En revanche, les projets d’accord collectifs, leur révision ou dénonciation ne sont plus soumis à l’avis du CE  (art. 18 al 7; L. 2323-42).

Une nouvelle sous-section du Code du travail regroupe « des consultations et informations ponctuelles »  (art. 18 al 108 et suivants: L. 2323-8 et suivants du Code du travail) comme l’introduction de nouvelles technologies, les projets de restructuration et de compression des effectifs, les modifications dans l’organisation économique ou juridique, l’ouverture d’une procédure de sauvegarde, de redressement ou de liquidation judiciaire.

Enfin, un accord d’entreprise peut définir les modalités de consultation du CE, la liste et le contenu des informations, le nombre de réunions annuelles (6 minimum) et les délais dans lesquels le CE doit rendre son avis.

2) Négociation collective obligatoire en entreprise

La logique est la même que pour l’information-consultation du CE. Il s’agit de concentrer la négociation collective obligatoire en entreprise – dont la périodicité est en principe annuelle – autour trois grandes thématiques  (cf art. 19 de la loi).

a) La rémunération, le temps de travail et le partage de la valeur ajoutée

négoDevront être abordés dans ces pourparlers : les salaires effectifs, la durée effective et l’organisation du temps de travail, le travail à temps partiel, la réduction du temps de travail, l’intéressement, la participation et l’épargne salariale (art. L.2242-5 du Code du travail).

Cette négociation peut être organisée au niveau des établissements ou de groupes d’établissements. Elle doit (selon un amendement adopté en commission) permettre de suivre  « la mise en œuvre des mesures visant à supprimer les écarts de rémunération et les différences de déroulement de carrière entre les femmes et les hommes ».

b) L’égalité professionnelle entre les femmes et les hommes et la qualité de vie au travail

egaliteVaste programme qui englobe, entre autres, l’articulation entre vie personnelle et vie professionnelle, les objectifs et mesures permettant d’atteindre l’égalité professionnelle entre les hommes et les femmes (en s’appuyant, pour ce faire, sur les informations spécifiques contenues dans la base de données unique), la lutte contre les discriminations, l’insertion professionnelle et le maintien dans l’emploi des travailleurs handicapés, le régime de prévoyance et de remboursements complémentaires, le droit d’expression directe et collective des salariés ainsi que – mais à titre facultatif — la prévention de la pénibilité (art. L.2242-8 et suivants du Code du travail).
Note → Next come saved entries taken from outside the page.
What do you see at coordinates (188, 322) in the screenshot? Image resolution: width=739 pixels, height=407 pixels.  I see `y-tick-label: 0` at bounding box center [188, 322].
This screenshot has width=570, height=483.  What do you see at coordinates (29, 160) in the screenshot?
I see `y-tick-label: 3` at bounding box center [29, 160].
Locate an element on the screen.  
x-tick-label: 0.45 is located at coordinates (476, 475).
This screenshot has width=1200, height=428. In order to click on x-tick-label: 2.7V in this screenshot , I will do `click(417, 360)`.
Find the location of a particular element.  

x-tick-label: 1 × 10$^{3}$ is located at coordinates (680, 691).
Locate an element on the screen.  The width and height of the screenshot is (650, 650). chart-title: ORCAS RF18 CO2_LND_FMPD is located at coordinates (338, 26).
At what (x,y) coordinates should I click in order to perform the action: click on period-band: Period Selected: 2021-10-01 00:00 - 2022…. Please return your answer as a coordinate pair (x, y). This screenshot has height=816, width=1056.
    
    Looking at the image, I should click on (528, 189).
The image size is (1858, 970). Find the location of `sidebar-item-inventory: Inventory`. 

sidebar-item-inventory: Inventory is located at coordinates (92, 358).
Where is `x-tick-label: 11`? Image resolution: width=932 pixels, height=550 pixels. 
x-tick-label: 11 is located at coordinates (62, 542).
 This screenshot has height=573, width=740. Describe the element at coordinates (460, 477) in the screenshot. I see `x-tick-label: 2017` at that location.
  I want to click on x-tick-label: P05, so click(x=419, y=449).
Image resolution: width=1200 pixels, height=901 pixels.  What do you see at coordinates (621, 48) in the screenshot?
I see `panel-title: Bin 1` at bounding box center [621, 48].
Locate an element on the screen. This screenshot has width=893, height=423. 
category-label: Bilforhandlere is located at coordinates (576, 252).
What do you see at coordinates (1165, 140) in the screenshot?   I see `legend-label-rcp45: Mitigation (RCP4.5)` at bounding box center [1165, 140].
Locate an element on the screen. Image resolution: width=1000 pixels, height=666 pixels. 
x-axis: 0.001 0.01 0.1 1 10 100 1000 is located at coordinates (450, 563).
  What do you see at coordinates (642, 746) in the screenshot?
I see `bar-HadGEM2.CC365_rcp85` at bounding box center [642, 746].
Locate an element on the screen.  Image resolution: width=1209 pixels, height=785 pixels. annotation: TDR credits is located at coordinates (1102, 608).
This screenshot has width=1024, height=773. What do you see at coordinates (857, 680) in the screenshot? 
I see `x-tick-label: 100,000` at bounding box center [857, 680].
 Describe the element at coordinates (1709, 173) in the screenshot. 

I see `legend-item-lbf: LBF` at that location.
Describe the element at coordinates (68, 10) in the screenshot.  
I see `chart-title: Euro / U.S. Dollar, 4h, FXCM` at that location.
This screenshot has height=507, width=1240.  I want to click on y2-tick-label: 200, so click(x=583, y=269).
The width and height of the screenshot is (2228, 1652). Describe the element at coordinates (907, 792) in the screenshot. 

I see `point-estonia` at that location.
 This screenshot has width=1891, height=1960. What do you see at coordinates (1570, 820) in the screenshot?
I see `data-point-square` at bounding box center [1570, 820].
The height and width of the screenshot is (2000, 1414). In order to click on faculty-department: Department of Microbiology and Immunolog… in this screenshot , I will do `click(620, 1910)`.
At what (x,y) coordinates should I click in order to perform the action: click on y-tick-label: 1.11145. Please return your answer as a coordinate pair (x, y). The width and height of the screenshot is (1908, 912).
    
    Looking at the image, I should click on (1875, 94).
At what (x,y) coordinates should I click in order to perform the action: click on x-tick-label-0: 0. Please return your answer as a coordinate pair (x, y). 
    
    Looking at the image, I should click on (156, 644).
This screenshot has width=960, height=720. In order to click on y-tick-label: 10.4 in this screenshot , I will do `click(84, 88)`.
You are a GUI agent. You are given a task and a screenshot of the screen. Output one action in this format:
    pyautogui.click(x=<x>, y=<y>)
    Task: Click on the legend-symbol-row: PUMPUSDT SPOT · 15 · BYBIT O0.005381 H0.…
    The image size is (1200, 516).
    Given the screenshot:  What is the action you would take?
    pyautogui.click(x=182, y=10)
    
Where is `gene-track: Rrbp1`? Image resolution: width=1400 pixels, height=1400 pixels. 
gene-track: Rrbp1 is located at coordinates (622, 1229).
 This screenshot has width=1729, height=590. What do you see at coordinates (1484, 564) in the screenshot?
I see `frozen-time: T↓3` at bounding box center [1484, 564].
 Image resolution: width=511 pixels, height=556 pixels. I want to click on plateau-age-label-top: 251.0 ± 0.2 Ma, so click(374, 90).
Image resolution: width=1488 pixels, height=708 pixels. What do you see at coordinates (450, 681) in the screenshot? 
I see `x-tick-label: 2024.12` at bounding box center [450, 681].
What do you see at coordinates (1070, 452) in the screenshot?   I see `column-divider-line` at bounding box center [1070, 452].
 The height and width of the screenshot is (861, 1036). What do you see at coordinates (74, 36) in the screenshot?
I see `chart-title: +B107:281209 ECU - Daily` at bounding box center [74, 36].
Il enfin rappelé qu’en l’absence d’accord sur l’égalité professionnelle, l’employeur est tenu d’établir un plan d’action  comportant des actions quantitatives et qualitatives dont le coût devra par ailleurs être évalué (article 19 alinéa 39 issus d’amendement adoptés en commission et en séance plénière); déposé auprès de l’autorité administrative, ce plan sera porté à la connaissance des salariés par voie d’affichage « et, éventuellement, par tout autre moyen adapté aux conditions d’exercice de l’activité de l’entreprise ».

Dans ce cas, la négociation devra également porter sur « la programmation de mesures permettant de supprimer les écarts de rémunération et les différences de déroulement de carrière entre les femmes et les hommes » (article 19 alinéa 40; L. 2242-8 du Code du travail).

c) Dans les entreprises d’au moins 300 salariés : négociation sur la gestion des emplois et des parcours professionnels et la mixité des métiers

Les entreprises employant au moins 300 salariés devront organiser une négociation sur la gestion des emplois et des parcours professionnels. Cette négociation intègre la prévention des conséquences des mutations économiques ; elle est triennale. Le déroulement de carrière des salariés ayant un mandat syndical et les contrats de génération peuvent être intégrés aux discussions (art. L. 2242-13 à 19 du Code du travail).

  • Dérogation par accord d’entreprise

Cependant, la loi prévoit qu’un accord d’entreprise peut modifier la périodicité de ces négociations et porter, pour tout ou partie, la limite à 3 ans pour les négociations annuelles et à 5 ans pour la négociation triennale. Il est également possible de prévoir un regroupement différent des thèmes (mais sans pouvoir en supprimer).